- [What is being asked]: Every line of the data that includes "name" should be copied out.

Collection entries
..........

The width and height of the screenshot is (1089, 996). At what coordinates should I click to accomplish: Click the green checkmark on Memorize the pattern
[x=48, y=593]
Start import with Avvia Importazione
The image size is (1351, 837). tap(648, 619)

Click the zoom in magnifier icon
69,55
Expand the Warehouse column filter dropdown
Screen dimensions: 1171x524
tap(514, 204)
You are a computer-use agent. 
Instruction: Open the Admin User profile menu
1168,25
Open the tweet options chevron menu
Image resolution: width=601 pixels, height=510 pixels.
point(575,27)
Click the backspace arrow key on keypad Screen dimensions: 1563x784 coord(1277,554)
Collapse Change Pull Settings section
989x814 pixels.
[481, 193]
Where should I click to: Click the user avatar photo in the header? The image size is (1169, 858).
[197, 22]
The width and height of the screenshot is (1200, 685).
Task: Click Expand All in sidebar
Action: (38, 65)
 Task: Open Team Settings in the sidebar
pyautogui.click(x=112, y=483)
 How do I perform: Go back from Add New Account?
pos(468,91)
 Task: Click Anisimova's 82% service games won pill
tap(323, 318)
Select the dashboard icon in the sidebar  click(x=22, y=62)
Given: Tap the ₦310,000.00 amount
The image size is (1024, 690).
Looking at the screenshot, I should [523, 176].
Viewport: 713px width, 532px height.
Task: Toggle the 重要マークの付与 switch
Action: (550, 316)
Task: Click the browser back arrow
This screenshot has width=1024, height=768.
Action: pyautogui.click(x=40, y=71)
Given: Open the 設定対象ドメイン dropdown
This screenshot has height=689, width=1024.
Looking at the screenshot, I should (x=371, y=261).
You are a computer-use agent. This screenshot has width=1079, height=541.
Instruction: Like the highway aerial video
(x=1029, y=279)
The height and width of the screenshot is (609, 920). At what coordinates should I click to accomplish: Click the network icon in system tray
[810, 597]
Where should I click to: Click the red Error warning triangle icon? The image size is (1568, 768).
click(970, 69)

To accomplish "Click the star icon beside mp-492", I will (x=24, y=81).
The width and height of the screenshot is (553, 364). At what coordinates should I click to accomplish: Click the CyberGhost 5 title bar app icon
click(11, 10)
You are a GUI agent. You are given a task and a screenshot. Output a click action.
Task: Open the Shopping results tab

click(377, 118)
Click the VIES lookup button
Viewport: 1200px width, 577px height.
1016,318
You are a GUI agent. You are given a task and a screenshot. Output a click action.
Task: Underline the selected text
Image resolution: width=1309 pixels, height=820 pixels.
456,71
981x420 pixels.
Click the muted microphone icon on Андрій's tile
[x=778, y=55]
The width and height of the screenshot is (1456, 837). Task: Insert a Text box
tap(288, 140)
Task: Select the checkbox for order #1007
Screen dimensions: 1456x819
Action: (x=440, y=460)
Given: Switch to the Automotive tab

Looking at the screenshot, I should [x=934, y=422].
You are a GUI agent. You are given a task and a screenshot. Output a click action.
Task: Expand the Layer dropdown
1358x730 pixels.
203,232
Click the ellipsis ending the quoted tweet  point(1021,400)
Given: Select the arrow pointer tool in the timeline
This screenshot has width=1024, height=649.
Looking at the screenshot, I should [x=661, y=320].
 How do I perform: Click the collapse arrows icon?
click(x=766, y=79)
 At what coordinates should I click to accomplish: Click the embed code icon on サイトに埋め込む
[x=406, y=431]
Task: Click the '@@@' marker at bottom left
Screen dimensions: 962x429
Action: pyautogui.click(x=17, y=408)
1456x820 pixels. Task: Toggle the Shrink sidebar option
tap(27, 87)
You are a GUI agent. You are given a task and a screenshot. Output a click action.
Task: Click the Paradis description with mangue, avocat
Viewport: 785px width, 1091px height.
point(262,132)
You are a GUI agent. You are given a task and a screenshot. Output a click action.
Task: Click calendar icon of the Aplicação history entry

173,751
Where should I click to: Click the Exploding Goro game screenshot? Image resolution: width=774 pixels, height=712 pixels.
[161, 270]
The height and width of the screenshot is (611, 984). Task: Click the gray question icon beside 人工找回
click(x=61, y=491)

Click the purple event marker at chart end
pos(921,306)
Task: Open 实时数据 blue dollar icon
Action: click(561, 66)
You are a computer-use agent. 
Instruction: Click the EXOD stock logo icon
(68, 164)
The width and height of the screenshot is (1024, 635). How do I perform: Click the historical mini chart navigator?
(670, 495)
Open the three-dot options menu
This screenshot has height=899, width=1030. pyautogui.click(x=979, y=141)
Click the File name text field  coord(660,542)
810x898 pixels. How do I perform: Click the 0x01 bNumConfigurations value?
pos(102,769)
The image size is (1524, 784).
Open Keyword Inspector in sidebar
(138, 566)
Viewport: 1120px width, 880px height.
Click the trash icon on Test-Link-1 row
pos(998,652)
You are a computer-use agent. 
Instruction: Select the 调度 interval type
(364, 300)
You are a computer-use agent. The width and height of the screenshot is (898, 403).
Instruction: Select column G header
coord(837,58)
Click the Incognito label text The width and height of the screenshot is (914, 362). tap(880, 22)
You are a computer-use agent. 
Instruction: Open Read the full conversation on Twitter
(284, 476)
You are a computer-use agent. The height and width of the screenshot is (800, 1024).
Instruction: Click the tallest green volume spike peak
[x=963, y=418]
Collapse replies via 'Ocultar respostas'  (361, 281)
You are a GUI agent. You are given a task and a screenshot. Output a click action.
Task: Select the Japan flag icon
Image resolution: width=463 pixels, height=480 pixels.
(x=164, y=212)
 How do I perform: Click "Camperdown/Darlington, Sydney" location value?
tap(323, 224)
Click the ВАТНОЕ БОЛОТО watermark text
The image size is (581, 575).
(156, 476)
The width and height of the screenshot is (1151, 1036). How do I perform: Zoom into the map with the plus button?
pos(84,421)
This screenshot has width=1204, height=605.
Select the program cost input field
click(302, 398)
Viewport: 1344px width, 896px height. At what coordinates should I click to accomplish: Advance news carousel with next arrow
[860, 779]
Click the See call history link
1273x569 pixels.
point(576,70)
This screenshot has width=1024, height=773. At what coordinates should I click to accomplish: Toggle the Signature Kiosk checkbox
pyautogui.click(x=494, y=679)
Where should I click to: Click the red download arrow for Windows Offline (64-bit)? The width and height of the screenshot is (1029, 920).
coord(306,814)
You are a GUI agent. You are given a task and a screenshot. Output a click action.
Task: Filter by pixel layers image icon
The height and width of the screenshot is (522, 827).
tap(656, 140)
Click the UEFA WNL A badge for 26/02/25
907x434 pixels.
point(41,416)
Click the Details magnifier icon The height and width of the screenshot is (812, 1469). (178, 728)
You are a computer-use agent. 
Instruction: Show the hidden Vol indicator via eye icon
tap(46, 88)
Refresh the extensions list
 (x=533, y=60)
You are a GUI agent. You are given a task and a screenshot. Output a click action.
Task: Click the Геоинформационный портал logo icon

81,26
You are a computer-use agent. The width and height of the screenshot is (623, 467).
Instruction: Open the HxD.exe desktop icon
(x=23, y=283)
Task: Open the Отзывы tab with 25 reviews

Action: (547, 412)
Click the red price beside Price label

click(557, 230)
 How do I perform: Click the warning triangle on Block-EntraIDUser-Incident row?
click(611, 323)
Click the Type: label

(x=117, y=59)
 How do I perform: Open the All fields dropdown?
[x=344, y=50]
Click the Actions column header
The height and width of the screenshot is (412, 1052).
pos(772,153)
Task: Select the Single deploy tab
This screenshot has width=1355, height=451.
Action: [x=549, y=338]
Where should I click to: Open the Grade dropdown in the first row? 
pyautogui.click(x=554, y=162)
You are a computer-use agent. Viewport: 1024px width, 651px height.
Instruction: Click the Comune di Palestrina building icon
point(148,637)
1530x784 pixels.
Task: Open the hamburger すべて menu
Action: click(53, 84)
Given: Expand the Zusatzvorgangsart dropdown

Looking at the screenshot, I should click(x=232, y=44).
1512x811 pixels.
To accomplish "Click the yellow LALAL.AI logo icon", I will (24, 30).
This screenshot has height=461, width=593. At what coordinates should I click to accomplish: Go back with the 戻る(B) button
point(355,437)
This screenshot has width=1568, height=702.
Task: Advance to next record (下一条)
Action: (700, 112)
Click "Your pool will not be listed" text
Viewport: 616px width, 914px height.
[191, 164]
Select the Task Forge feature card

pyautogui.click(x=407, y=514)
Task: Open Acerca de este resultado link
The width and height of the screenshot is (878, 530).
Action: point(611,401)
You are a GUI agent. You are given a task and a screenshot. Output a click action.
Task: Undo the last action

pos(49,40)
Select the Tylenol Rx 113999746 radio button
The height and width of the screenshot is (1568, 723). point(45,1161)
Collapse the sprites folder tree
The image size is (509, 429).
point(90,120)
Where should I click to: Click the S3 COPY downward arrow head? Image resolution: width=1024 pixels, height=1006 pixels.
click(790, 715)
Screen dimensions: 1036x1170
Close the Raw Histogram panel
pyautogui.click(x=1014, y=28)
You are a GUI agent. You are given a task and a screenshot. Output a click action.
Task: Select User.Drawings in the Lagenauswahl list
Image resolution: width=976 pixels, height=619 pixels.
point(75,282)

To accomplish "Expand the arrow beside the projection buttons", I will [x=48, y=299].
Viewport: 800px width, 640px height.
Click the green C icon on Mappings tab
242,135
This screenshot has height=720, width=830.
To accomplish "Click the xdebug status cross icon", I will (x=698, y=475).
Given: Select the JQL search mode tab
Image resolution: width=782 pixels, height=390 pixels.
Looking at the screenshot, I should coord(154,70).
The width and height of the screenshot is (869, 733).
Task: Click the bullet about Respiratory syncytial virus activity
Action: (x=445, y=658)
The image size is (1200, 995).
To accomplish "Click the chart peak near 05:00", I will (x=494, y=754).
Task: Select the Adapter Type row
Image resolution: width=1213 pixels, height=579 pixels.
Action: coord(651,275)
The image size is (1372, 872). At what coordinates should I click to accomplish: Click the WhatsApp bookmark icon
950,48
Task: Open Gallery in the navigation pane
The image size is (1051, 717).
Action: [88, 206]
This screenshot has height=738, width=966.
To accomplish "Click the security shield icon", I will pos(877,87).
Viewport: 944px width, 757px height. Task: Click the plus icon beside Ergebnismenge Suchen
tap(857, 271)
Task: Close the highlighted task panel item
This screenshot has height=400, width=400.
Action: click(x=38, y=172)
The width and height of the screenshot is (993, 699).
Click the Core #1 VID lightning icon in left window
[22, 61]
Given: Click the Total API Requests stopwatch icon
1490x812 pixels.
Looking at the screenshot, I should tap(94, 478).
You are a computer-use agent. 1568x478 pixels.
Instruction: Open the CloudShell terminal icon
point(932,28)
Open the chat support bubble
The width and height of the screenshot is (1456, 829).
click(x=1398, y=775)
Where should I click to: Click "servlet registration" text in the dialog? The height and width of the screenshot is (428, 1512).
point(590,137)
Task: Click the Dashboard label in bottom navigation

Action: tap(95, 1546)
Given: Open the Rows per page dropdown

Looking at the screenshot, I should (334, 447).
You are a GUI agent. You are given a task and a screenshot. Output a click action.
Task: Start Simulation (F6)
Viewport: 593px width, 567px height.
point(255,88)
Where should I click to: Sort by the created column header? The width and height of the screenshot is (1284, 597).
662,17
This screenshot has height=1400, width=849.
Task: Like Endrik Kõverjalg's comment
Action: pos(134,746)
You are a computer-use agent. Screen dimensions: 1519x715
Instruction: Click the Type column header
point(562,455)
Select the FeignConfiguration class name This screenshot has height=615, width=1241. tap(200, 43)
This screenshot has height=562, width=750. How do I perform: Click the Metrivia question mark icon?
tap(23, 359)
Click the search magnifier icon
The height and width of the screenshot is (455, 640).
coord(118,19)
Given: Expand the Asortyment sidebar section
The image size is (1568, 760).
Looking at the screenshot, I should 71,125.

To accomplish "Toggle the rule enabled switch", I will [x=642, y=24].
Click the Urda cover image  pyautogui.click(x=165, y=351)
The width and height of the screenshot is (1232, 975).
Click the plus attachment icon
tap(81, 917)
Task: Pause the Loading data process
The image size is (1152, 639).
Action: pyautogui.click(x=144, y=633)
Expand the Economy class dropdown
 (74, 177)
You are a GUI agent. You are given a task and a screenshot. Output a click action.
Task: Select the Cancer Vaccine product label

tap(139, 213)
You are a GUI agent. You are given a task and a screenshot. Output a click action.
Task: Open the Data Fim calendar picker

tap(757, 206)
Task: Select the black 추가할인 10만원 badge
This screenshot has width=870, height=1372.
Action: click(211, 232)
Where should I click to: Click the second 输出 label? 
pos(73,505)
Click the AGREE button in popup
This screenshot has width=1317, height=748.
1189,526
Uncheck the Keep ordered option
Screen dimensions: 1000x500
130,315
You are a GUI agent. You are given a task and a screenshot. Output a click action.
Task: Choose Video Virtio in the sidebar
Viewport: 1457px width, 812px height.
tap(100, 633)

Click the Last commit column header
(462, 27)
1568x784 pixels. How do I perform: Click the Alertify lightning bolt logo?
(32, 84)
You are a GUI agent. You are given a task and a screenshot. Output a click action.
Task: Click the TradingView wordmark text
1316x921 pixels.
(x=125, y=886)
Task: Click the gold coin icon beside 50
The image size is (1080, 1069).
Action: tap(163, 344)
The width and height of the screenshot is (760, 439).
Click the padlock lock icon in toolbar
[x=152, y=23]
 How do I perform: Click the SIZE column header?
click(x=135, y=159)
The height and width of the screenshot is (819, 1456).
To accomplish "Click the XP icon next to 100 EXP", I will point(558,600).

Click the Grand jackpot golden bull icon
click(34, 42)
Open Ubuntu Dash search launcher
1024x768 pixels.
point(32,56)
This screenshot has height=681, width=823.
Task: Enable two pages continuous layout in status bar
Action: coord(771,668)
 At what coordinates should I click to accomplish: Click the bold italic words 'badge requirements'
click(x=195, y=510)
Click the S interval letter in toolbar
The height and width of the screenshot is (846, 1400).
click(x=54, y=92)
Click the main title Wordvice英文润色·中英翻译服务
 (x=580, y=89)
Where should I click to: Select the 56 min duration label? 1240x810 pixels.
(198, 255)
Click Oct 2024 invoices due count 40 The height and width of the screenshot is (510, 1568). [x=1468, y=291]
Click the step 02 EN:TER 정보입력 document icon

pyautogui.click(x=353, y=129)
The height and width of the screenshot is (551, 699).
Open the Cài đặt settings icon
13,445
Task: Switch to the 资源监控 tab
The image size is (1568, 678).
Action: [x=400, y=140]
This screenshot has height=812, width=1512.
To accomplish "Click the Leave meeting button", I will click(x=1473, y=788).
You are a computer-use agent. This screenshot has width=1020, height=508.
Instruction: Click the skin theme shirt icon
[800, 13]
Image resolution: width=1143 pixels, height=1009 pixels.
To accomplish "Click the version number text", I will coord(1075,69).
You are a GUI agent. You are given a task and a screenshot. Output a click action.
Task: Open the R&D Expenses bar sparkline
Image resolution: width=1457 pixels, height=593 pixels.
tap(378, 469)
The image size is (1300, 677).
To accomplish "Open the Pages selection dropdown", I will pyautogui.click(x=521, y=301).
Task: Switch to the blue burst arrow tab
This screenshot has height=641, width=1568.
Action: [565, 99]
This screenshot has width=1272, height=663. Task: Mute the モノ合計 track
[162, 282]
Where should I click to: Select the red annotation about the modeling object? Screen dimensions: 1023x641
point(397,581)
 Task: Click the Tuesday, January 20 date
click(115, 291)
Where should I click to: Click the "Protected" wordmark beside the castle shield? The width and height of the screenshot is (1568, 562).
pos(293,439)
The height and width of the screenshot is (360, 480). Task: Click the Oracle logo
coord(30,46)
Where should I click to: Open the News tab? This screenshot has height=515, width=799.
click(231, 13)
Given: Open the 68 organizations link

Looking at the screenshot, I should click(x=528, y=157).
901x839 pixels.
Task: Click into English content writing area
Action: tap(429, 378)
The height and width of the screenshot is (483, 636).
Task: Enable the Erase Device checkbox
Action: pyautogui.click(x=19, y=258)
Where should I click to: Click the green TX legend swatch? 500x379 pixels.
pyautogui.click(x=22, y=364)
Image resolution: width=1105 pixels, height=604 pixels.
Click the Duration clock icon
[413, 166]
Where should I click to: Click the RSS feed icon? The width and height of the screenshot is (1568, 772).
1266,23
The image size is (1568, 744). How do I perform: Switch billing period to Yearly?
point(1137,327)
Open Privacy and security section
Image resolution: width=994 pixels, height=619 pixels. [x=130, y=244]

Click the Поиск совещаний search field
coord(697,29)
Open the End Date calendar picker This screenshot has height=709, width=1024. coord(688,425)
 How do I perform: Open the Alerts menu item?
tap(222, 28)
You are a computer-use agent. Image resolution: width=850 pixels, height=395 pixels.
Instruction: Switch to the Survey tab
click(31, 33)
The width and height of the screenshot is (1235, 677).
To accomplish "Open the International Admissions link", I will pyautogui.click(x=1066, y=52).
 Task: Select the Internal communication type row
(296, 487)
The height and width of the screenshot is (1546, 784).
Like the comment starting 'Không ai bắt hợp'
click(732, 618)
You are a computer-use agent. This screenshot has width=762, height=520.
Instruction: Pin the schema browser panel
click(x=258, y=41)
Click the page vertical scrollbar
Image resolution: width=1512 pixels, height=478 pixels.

..........

- [Written reply]:
Click the File name text field  coord(660,542)
Select the FeignConfiguration class name This screenshot has height=615, width=1241. tap(200, 43)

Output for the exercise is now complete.